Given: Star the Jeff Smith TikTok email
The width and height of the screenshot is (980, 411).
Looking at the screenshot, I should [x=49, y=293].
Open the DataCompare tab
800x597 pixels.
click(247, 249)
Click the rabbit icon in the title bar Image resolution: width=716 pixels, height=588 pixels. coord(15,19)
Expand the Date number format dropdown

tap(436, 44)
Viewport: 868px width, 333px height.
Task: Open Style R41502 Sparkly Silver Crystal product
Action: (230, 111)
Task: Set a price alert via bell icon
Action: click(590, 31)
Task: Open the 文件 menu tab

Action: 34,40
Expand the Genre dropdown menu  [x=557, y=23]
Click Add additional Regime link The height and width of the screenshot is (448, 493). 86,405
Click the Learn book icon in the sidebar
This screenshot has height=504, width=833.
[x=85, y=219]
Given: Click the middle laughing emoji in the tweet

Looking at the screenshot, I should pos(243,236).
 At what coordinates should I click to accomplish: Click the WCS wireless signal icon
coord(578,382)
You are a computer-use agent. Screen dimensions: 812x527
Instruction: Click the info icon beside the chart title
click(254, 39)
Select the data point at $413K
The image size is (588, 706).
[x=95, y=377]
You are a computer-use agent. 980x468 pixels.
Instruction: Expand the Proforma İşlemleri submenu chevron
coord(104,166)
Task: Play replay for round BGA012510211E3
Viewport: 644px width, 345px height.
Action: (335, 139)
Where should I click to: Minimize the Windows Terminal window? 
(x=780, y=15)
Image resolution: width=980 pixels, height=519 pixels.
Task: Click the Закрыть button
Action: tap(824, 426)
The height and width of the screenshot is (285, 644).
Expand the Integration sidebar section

* **Problem details**:
Every line of the listing that holds "agent" should be found and copied.

* **Exercise answer**:
You are a computer-use agent. Screen dimensions: 812x527
You are a computer-use agent. 980x468 pixels.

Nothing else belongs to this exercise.